2 隠された指紋
翌朝、俺は再び現場に向かった。
鏡を調べたことでトリックの大枠は分かったが、仕掛けた犯人を特定するにはさらなる証拠が必要だ。
ビルの管理人に会い、ここ数週間の間にこの部屋に出入りした人物のリストを確認した。
「掃除業者が最近鏡を動かした形跡があったな…と言っても、一時的な清掃だろう。あとは備品の点検業者くらいだ。」
俺はその中でも特に防犯カメラの点検業者に目をつけた。映像の死角を作るためには、カメラの角度を知る者が必要だったからだ。
「防犯業者の詳細を教えてくれ。」
管理人が示したリストの中に、一件だけ妙に目立つ名前があった。
その業者は短期契約で、防犯カメラの調整を行った直後に契約を解消している。
「これは…」 俺はその業者に関連するデータを全てコピーし、事務所を訪ねることにした。

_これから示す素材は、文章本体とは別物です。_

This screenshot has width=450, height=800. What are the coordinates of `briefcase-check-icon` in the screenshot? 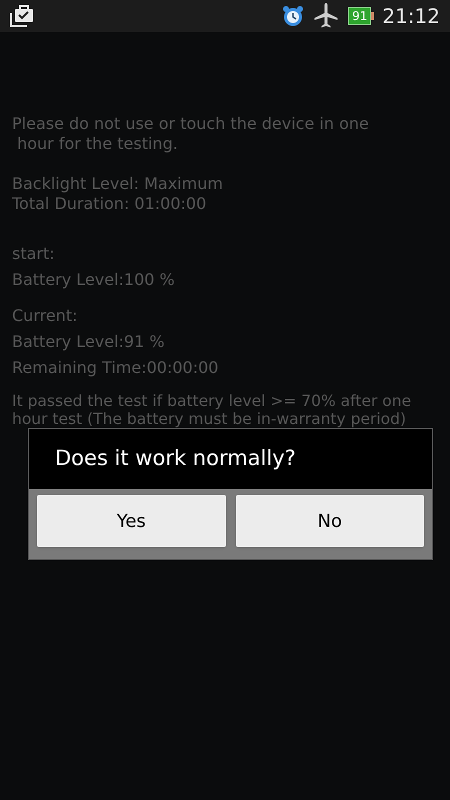 It's located at (22, 16).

事務所に到着すると、扉には閉鎖中の札が掛けられていた。
しかし、俺は魔石の光を頼りに中を探る。
「《隠された痕跡を浮かび上がらせろ》。」
魔石の力で、扉や机の上に残された微かな指紋が視覚化される。
その中に、一部だけ不自然に拭き取られた跡があった。拭き取り方が雑なため、わずかな指紋が残されている。
俺はその指紋を魔法で記録し、次に進むべき場所を考えた。
「犯人は痕跡を消したつもりだが、甘いな。」
次は、この指紋の持ち主に辿り着くため、さらに行動を開始する必要がある。
だが、その途中で思いもよらない別の証拠が俺を待ち受けていた。